[00:04.23]Although we are always in a rush, yet, when the night becomes silent and we have time to meditate,
[00:11.95]there is always something which will touch our hearts and give us strength.
[00:16.52]That is love, from relatives, friends, lovers …
[00:23.17]1.Mother’s Hands
[00:26.00]Night after night, she came to tuck me in, even long after my childhood years.
[00:33.41]Following her longstanding custom, she’d lean down and push my long hair out of the way, then kiss my forehead.
[00:41.68]I don’t remember when it first started annoying me — her hands pushing my hair that way.
[00:48.00]But it did annoy me, for they felt work-worn and rough against my young skin.
[00:53.88]Finally, one night, I shouted out at her, “Don’t do that anymore — your hands are too rough!”

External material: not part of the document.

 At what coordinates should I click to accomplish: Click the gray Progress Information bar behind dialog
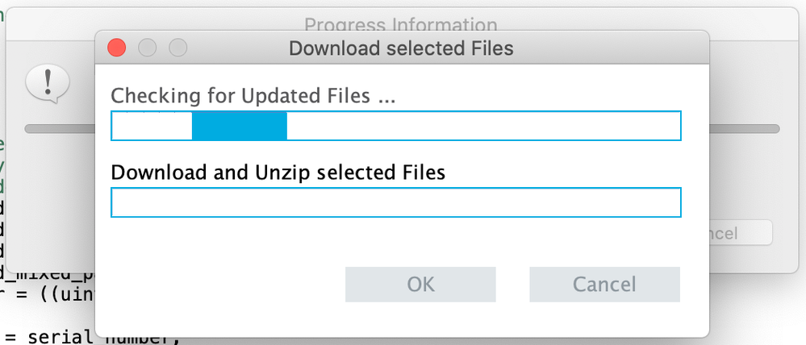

[01:01.06]She didn’t say anything in reply.
[01:03.89]But never again did my mother close out my day with that familiar expression of her love.
[01:09.13]Time after time, with the passing years, my thoughts returned to that night.
[01:14.68]By then I missed my mother’s hands, missed her goodnight kiss on my forehead.
[01:19.90]Sometimes the incident seemed very close, sometimes far away.
[01:24.69]But always it lurked, in the back of my mind.
[01:28.29]Well, the years have passed, and I’m not a little girl anymore.
[01:34.60]Mom is in her mid-seventies, and those hands I once thought to be so rough are still doing things for me and my family.
[01:42.55]She’s been our doctor, reaching into a medicine cabinet for the remedy to calm a young girl’s stomach or soothe the boy’s scraped knee.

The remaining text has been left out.